On150th anniversary of Texas secession many still believe in state independence - KXXV Central Texas News Now


On150th anniversary of Texas secession many still believe in state independence

By: Amanda Gomez

In 1861 more than 170 delegates gathered in Austin to decide whether the state should secede and a overwhelmingly amount voted yes. Now, a century and a half later, some people believe Texas should secede again.

A vast majority of the country is currently unhappy with the direction the federal government is headed and blame the government for becoming too powerful. That's one of the reasons some say that Texas should become it's own country.

In 2009, Texas Governor, Rick Perry, was criticized for appearing to support seceding from the United States at a Tea Party rally. However, 150 years ago, then Governor, Sam Houston, warned of "rivers of blood" and a "generation left dead and crippled by war."

Still, Houston's warning was ignored and Texas entered the Civil War on the side of the Confederacy.

Mike Parrish, a History professor at Baylor, says it was a decision that carried heavy consequences.

"Texas paid a heavy price, nearly 100,000 troops served and a great percentage of those were killed or wounded and sent to their graves and that's something we sometimes forget."

Today, the idea of secession is once again garnering national attention. In 2009 Texas secessionists gathered at the state capitol to rally for state independence and groups like The Texas Nationalist Movement were there.

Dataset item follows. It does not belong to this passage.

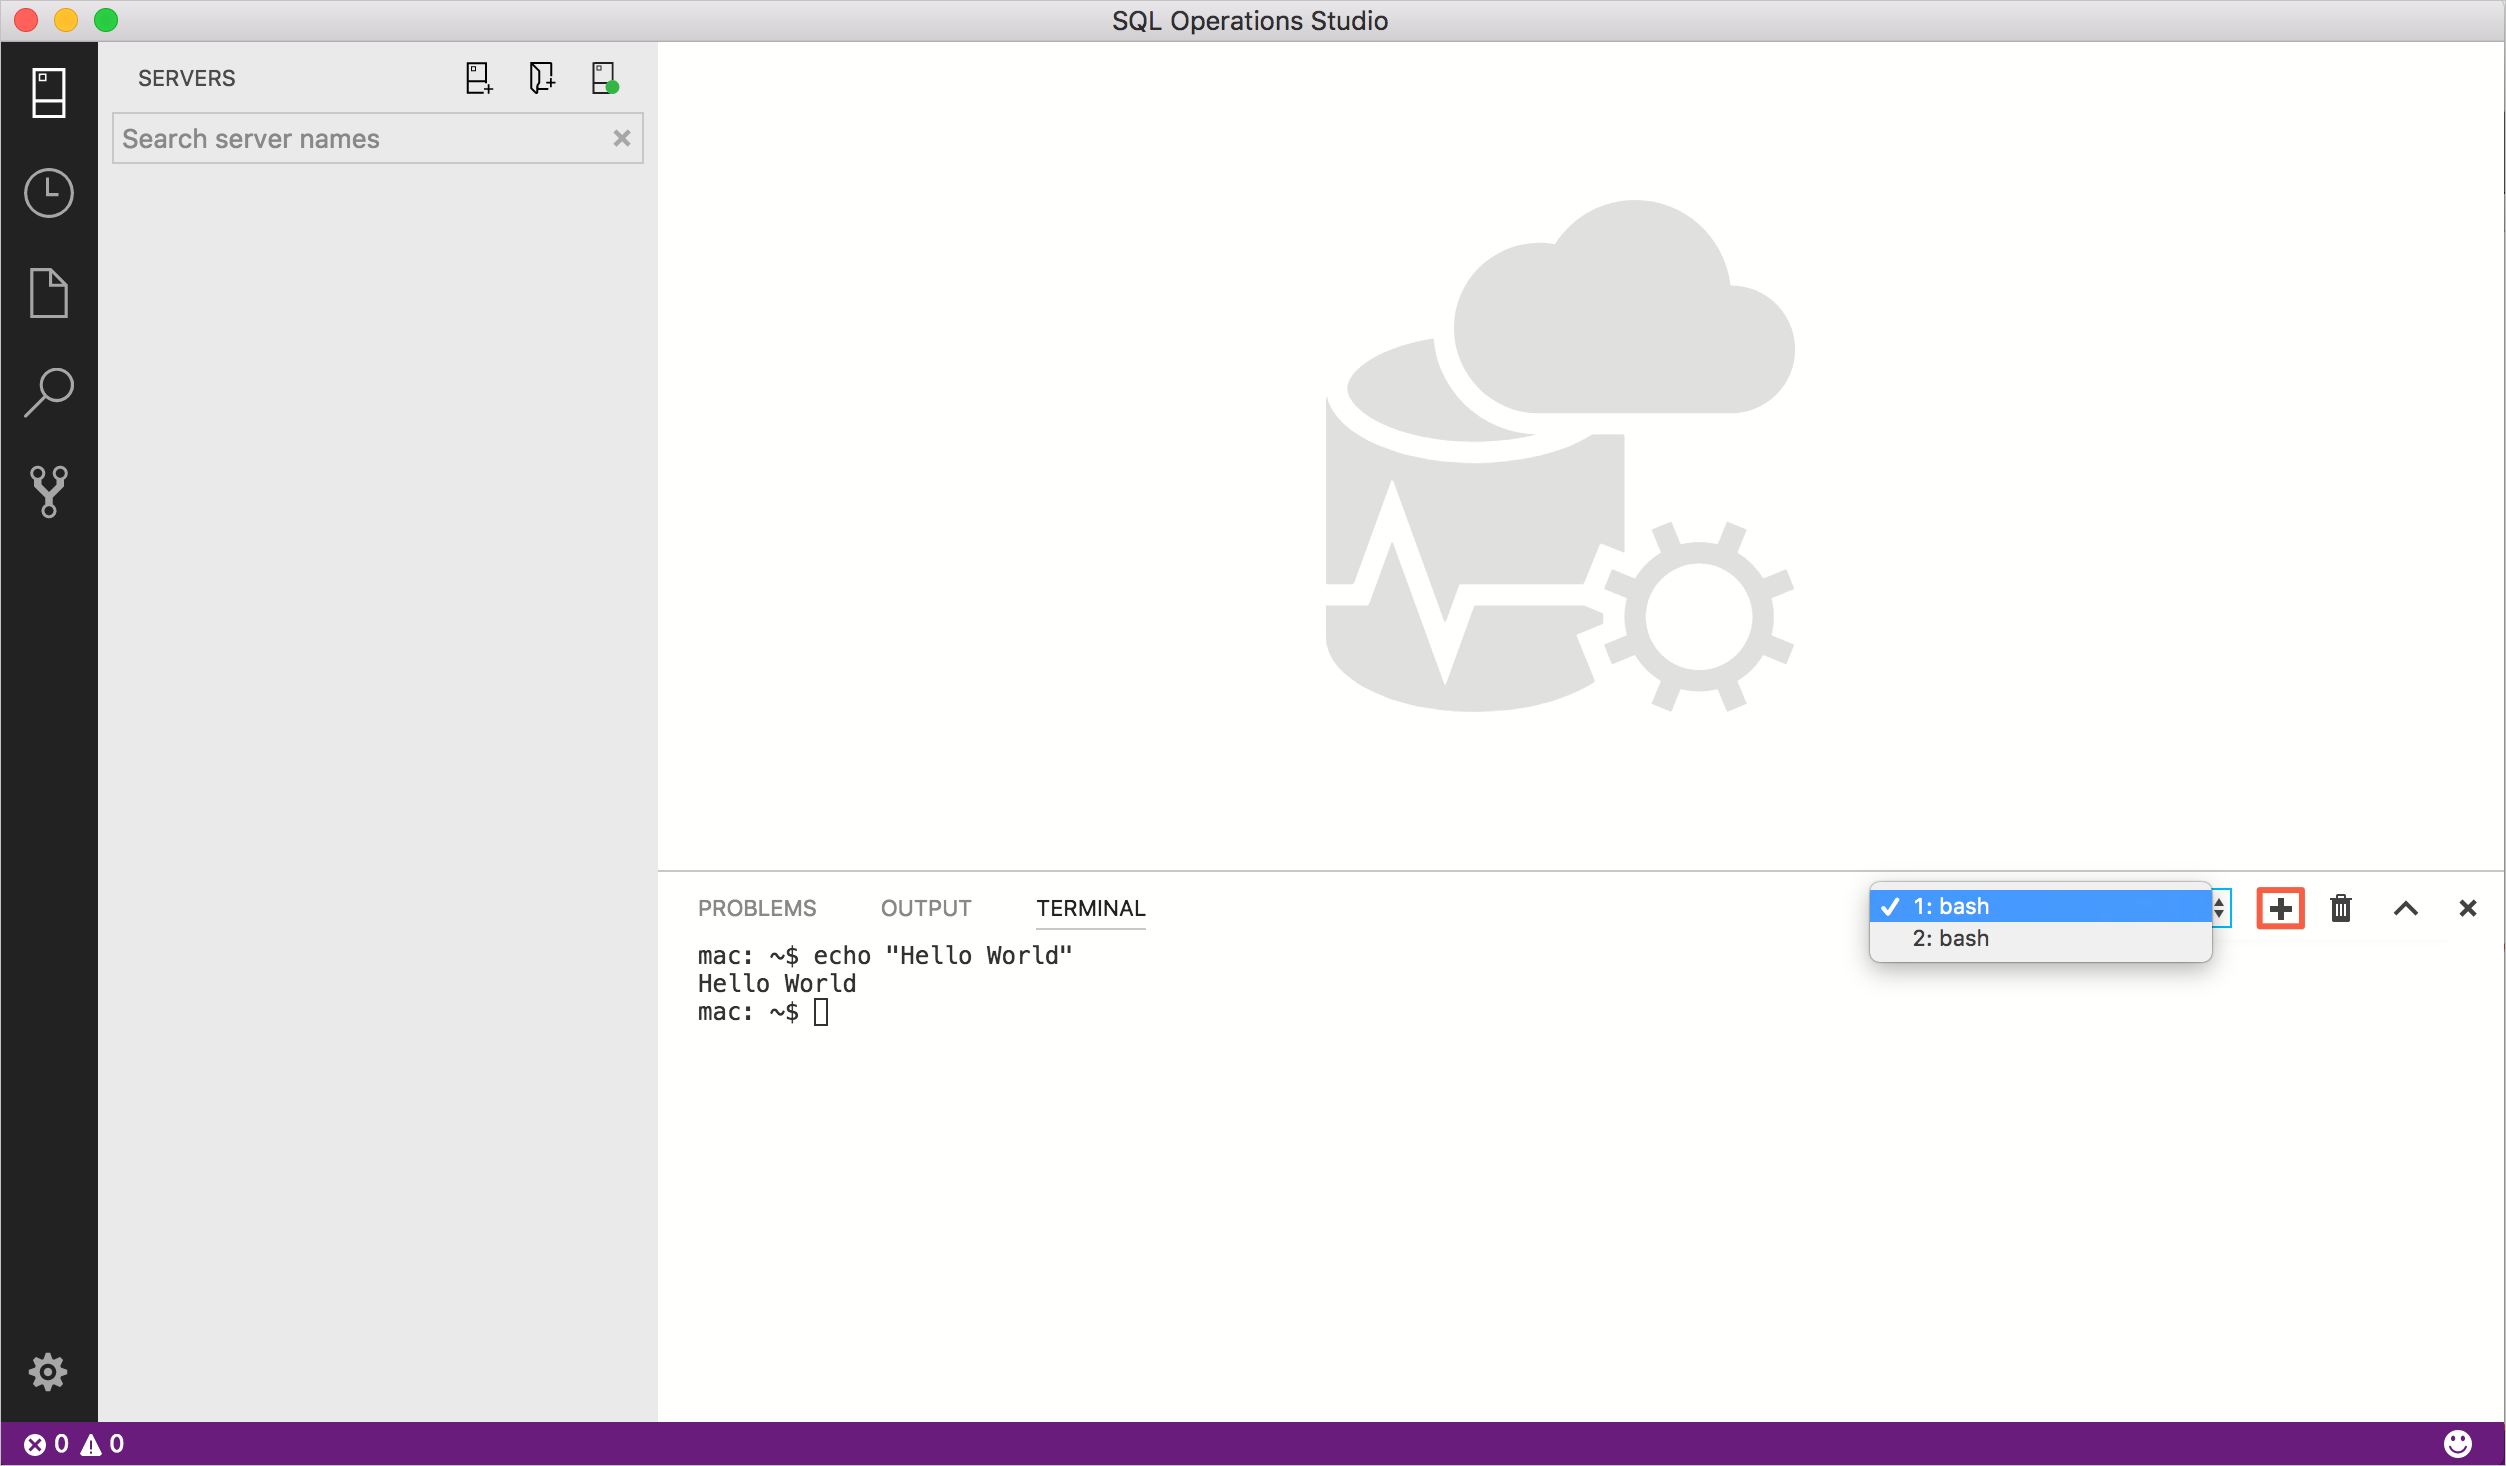Viewport: 2506px width, 1466px height.
Task: Click the Close panel X button
Action: click(2468, 908)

Daniel Miller, President of the Texas Nationalist Movement, one of the largest and oldest secessionist groups in Texas, says secession is a reality.

"Those who believe we can't exist or secede as our own country are just ignoring the facts."

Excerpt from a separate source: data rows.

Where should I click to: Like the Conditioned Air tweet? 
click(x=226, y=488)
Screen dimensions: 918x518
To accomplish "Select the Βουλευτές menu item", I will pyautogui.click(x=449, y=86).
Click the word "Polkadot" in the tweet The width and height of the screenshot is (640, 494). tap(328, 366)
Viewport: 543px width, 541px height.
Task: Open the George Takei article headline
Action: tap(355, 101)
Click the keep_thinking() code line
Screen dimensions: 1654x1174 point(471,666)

Miller has been fighting for secession for more than 14 years and says he will keep fighting for it, but Parrish says it's not possible for the Lone Star State to separate from the U.S.

"It's a fantasy, It's good political rhetoric. It appeals to a certain segment of the country which values state's rights and resents the growth of the federal government."

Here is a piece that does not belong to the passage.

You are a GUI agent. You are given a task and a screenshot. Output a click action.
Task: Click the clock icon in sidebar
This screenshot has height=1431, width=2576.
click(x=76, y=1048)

Regardless of the many different perspectives on this issue, one thing is clear, it's a debate that won't soon be coming to an end.

"This is something that will continue to come up until we get our independence," said Miller.

Parrish tells us that even students in his classes at Baylor don't object to secession and he believes Texas pride can sometimes carry people off in an unrealistic and even extreme direction.